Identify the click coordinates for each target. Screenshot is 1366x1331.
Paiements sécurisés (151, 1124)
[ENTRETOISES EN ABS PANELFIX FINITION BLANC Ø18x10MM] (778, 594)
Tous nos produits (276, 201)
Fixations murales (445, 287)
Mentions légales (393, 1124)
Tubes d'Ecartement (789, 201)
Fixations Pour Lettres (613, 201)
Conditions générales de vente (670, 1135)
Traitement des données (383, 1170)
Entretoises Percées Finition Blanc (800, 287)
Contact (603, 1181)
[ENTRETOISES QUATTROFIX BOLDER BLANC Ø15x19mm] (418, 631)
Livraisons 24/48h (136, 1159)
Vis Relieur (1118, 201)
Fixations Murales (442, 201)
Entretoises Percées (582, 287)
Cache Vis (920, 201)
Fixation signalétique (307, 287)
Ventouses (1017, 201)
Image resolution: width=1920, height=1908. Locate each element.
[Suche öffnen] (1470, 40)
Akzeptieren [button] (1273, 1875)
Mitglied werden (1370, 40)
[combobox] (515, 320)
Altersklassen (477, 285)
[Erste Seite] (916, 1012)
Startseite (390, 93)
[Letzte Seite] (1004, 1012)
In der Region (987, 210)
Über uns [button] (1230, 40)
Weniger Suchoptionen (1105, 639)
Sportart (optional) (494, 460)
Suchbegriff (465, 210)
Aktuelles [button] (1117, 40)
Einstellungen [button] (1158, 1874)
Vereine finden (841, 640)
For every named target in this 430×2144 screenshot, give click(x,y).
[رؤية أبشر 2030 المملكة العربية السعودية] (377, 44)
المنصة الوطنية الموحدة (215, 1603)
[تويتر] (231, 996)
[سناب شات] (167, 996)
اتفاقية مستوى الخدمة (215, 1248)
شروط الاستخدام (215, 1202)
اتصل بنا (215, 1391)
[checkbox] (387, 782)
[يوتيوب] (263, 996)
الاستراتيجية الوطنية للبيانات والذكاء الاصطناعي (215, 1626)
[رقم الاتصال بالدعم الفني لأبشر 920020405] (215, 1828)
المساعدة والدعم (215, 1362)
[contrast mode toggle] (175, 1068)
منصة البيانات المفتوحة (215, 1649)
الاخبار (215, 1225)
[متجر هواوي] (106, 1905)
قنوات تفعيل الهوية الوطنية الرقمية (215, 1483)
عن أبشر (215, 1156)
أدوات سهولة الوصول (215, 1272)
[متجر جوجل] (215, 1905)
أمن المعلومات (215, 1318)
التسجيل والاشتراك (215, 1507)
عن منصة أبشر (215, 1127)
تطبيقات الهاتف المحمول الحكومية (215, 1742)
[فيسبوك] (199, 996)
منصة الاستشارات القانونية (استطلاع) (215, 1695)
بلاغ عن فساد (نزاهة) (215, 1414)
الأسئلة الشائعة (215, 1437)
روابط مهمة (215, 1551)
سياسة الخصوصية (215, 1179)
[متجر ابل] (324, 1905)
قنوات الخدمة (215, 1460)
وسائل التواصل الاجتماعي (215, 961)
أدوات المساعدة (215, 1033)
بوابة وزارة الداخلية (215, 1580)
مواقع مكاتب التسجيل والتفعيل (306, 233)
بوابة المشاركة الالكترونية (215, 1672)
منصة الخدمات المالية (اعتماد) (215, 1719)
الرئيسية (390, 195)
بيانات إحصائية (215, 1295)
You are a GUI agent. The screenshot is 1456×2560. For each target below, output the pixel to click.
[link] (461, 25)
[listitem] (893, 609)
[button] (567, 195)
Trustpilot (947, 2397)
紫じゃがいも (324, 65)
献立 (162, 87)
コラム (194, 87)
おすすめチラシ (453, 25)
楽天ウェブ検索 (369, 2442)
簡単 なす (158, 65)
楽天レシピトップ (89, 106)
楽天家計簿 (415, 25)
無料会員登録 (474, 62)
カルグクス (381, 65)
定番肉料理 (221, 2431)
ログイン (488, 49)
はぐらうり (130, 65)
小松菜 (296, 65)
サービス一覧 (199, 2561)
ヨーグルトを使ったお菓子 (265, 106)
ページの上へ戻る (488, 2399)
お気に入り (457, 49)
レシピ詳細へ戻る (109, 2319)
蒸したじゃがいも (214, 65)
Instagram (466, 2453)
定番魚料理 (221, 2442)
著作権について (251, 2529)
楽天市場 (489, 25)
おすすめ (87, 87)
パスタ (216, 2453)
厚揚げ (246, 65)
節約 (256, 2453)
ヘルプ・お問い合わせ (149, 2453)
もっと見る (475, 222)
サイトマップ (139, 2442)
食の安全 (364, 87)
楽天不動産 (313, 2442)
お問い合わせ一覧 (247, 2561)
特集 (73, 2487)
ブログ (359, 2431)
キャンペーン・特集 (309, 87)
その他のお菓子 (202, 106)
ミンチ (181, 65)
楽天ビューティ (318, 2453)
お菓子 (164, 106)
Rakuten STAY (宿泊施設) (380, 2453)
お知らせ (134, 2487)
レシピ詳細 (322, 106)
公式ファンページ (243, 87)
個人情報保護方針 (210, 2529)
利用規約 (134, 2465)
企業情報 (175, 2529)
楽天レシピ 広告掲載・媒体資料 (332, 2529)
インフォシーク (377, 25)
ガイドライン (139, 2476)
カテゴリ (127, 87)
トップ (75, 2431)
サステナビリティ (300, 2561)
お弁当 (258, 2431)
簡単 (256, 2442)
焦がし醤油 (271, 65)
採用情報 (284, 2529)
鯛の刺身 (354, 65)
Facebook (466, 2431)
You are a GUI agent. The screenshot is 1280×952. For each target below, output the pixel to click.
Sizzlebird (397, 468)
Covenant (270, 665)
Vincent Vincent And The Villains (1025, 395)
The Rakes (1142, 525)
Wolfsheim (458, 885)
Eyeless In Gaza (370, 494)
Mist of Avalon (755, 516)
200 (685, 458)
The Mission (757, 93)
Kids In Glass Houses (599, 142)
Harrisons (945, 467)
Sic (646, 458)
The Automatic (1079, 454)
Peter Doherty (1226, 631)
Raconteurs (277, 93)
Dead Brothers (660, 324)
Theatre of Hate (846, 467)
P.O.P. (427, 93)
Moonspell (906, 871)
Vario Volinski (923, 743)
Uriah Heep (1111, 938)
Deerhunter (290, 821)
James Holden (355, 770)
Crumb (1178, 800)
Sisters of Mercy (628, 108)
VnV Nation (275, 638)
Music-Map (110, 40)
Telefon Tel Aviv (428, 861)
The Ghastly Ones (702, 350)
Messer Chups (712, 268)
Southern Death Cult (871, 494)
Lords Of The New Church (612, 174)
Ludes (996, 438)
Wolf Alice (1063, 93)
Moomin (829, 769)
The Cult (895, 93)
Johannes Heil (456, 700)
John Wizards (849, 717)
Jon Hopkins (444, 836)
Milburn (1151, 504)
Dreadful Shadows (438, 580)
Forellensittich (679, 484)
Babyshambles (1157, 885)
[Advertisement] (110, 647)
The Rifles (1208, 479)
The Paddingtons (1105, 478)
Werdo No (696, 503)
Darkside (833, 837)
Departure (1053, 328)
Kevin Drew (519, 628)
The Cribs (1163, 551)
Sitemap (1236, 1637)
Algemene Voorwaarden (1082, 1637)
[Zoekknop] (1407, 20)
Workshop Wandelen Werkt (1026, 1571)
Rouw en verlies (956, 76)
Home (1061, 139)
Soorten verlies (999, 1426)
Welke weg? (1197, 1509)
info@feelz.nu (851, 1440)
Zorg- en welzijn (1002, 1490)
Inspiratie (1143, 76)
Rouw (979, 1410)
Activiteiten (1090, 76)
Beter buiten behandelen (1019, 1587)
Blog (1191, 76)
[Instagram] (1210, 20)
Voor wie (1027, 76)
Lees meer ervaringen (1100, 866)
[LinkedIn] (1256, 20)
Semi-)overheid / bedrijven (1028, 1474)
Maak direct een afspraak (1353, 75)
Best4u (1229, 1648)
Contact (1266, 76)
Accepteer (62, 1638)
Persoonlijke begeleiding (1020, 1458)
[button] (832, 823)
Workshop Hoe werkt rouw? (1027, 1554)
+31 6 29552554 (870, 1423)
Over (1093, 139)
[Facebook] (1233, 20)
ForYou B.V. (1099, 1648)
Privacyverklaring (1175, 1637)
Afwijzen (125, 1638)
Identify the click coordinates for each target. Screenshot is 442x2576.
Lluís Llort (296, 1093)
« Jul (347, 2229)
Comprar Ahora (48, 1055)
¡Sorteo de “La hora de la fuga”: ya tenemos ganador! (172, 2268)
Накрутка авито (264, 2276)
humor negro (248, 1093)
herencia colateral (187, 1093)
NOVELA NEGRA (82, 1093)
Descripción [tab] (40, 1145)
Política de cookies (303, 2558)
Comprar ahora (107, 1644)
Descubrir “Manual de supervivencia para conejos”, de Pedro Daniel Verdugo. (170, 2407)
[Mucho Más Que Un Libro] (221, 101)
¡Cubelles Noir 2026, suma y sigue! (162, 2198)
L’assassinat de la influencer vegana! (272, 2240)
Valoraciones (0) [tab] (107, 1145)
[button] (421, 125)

○ ○ ○ ○

▶ [WHAT IS BEING ASKED] In the entries above, the lines from the one bearing "أمن المعلومات (215, 1318)" up to and including the one bearing "ヘルプ・お問い合わせ (149, 2453)" should be transcribed exactly; no other line is wanted.

▶ [ANSWER BOX]
أمن المعلومات (215, 1318)
التسجيل والاشتراك (215, 1507)
عن منصة أبشر (215, 1127)
تطبيقات الهاتف المحمول الحكومية (215, 1742)
[فيسبوك] (199, 996)
منصة الاستشارات القانونية (استطلاع) (215, 1695)
بلاغ عن فساد (نزاهة) (215, 1414)
الأسئلة الشائعة (215, 1437)
روابط مهمة (215, 1551)
سياسة الخصوصية (215, 1179)
[متجر ابل] (324, 1905)
قنوات الخدمة (215, 1460)
وسائل التواصل الاجتماعي (215, 961)
أدوات المساعدة (215, 1033)
بوابة وزارة الداخلية (215, 1580)
مواقع مكاتب التسجيل والتفعيل (306, 233)
بوابة المشاركة الالكترونية (215, 1672)
منصة الخدمات المالية (اعتماد) (215, 1719)
الرئيسية (390, 195)
بيانات إحصائية (215, 1295)
You are a GUI agent. The screenshot is 1456×2560. For each target below, output the pixel to click.
[link] (461, 25)
[listitem] (893, 609)
[button] (567, 195)
Trustpilot (947, 2397)
紫じゃがいも (324, 65)
献立 (162, 87)
コラム (194, 87)
おすすめチラシ (453, 25)
楽天ウェブ検索 (369, 2442)
簡単 なす (158, 65)
楽天レシピトップ (89, 106)
楽天家計簿 (415, 25)
無料会員登録 (474, 62)
カルグクス (381, 65)
定番肉料理 (221, 2431)
ログイン (488, 49)
はぐらうり (130, 65)
小松菜 (296, 65)
サービス一覧 (199, 2561)
ヨーグルトを使ったお菓子 (265, 106)
ページの上へ戻る (488, 2399)
お気に入り (457, 49)
レシピ詳細へ戻る (109, 2319)
蒸したじゃがいも (214, 65)
Instagram (466, 2453)
定番魚料理 (221, 2442)
著作権について (251, 2529)
楽天市場 (489, 25)
おすすめ (87, 87)
パスタ (216, 2453)
厚揚げ (246, 65)
節約 (256, 2453)
ヘルプ・お問い合わせ (149, 2453)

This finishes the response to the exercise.